Tasks to carry out —
1 - Copy the discussion of working at McKinsey from "If you don't" to "Wikipedia Controversies section.", switching "Saudi Arabia" to "Qatar".
2 - Pick up the discussion of working at McKinsey after its last sentence and continue it.

Source document —
^^^^^^^^

I can’t wait for the day when engineers from Facebook or Google are treated the same way after all the harm those companies have caused is revealed.



I work for McKinsey. In my opinion, the ethical costs of working for Facebook are far worse. In some way, if you work for facebook, you are supporting the product Facebook, which I find unethical. If you work for McKinsey, it's a decentralized org. You might not like that there's a team serving oil or cigarette or saudi clients, but the work you do won't have any bearing on them. You can work on helping clients in spaces that you think are good to serve and refuse to serve clients in spaces you don't. There's an element in that money goes to the top, enriching partners whose work you may disagreement. But... eh, I would say the flow of money is much less interesting than the individual impacts of my work. Am I enabling more work to be done in oil and cigarettes? In my opinion, not really.

It's pretty cool to be able to turn down projects because you disagree with them ethically. I can't say I agree with the other doom and gloom posts that say everyone leaving hates the company. I would say the average employee leaves on positive terms.


If you don't care about the money, couldn't you do the same work for an organization that doesn't work for Saudi Arabia? Job market is pretty good right now, and it's not like it's difficult to find a company that doesn't have seven chapters in its Wikipedia Controversies section.


Money is pretty good. Probably less than tech equivalent. When I said I don't care about the money flow I meant I don't care if the work ultimately enriches people whose ethics I don't agree with in part.

^^^^^^^^

Dataset excerpts —
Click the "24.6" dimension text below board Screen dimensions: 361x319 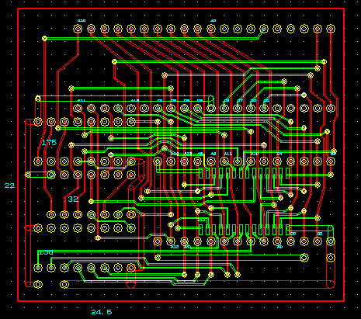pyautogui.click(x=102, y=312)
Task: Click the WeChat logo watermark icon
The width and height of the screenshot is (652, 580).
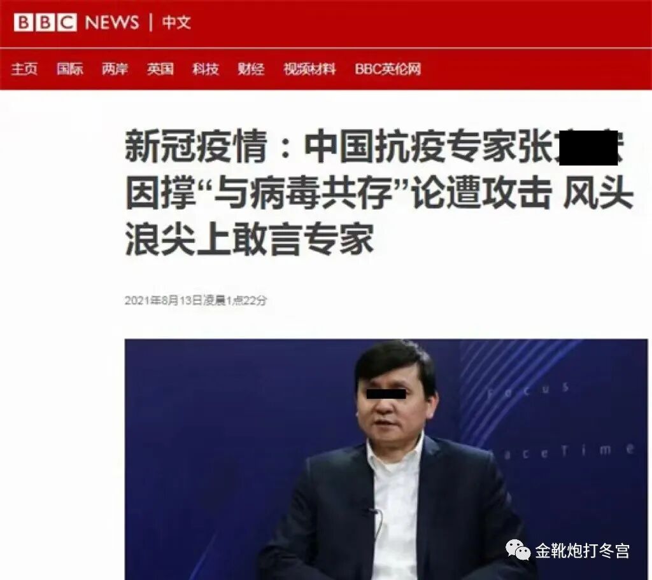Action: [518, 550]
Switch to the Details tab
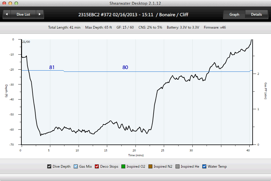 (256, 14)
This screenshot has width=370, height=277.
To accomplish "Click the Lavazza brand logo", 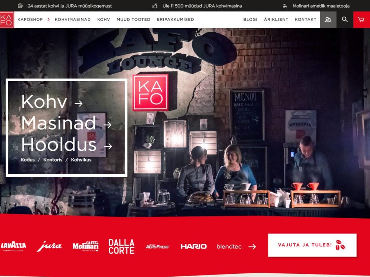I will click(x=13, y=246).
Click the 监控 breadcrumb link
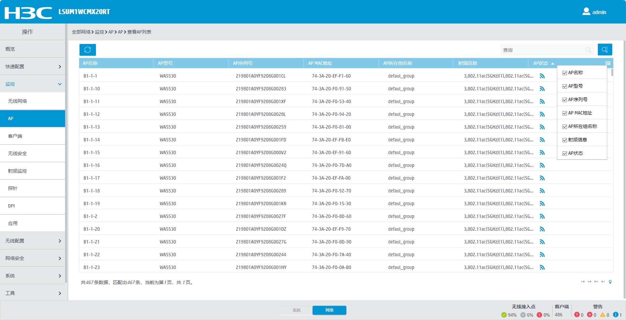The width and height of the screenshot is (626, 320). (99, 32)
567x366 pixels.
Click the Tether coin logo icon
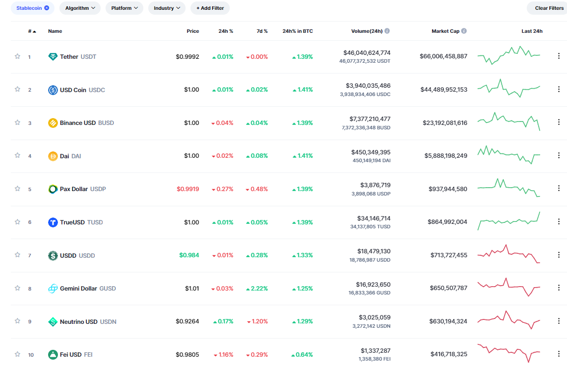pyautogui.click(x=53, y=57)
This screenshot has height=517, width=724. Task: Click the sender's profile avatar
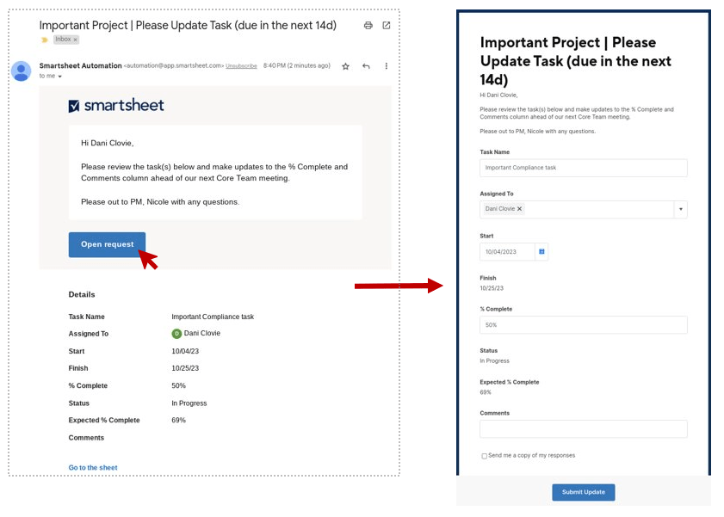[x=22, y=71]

^^^^^^^^

Results of the tasks —
1 -
If you don't care about the money, couldn't you do the same work for an organization that doesn't work for Qatar? Job market is pretty good right now, and it's not like it's difficult to find a company that doesn't have seven chapters in its Wikipedia Controversies section.

2 -
Short answer is I like my job. I like the work that I do. I think it directly helps the world be better. I get to operate at a very high level working with CEOs of important companies. The company is genuinely interested in advancing my career. It's a rare mix of tech and business. Coworkers are pleasant. Leadership is good and listens to its people.

The controversies don't bother me that much. the firm is decentralized. It bothers me about as much being associated with American problems. On a whole I think the firm helps things more than it hurts. The same confidentiality rules prevent us from sharing our successes. ymmv


Can you share some examples of some net positive things McKinsey does? I generally hear the bad stuff?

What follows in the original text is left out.